Fine tuning of the inflammaotry response by human deneddylase‐1/SENP8

Abstract

Recent work has revealed a central role for neddylation (conjugation of a Nedd8 moiety) to Cullin‐proteins in the induction of NFκB (via Cullin‐1) and HIF (via Cullin‐2). Here, we elucidate the role of the human deneddylase‐1 (also called SENP8) in inflammatory responses in vitro and in vivo. Human microvascular endothelial cells (HMEC‐1) and HMEC‐1 lacking SENP8 (via lentiviral knockdown) were exposed to LPS or TNF and harvested for analysis of Cullin neddylation, NFκB activation and HIF‐1α stabilization. HMEC‐1 exposure to LPS significantly induced the neddylation of Cullin‐1 and increased NFκB transactivation. These responses were lost in cells lacking SENP8. Further analysis revealed that HIF‐1α protein was stabilized by LPS exposure in wild‐type cells but not in SENP8 knockdown cells. HIF promoter activity was increased following LPS compared to untreated controls.
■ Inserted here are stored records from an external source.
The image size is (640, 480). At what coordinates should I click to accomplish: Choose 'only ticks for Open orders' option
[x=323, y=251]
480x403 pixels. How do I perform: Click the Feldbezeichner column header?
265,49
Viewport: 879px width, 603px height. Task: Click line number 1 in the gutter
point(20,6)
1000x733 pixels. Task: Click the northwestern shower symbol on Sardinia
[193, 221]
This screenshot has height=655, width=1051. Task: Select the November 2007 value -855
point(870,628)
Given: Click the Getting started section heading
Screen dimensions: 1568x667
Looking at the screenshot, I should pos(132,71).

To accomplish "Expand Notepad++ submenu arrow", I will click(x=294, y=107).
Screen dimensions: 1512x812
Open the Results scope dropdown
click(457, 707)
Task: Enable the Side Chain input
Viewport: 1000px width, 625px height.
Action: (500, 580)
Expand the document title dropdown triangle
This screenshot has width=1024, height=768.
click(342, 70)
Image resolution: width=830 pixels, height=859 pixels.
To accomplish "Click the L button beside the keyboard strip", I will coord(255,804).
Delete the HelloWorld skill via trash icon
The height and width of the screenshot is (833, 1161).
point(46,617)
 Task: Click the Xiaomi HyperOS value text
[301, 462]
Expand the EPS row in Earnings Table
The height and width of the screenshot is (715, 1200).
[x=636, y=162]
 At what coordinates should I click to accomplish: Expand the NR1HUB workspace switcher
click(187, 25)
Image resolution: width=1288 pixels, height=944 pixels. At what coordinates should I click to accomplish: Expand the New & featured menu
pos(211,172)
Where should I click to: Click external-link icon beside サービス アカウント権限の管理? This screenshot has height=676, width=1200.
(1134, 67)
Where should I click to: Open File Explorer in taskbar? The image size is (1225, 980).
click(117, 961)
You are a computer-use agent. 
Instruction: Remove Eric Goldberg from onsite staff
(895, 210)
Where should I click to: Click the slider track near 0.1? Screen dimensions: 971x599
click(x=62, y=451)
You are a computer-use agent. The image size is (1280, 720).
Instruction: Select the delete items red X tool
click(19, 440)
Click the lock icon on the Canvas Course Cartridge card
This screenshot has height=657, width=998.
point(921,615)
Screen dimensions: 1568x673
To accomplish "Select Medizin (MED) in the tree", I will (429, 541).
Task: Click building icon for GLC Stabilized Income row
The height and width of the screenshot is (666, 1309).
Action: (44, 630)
Pharmacological targeting of neddylation (MLN4924) abrogated NF‐κB responses, induced HIF‐1α promoter activity and reduced secretion of TNF‐α‐elicited pro‐inflammatory cytokines. The neddylation inhibitor MLN4924 stabilized HIF and abrogated pro‐inflammatory responses to LPS exposure in vivo. In conclusion, SENP8 is a proximal regulator of Cullin neddylation and fine‐tunes the inflammatory response. Pharmacological inhibition of Cullin neddylation may provide a viable therapeutic opportunity.Funding: German Research Fund (EH 371/1–1), NIH grants DK50189, DK96491 and HL60569.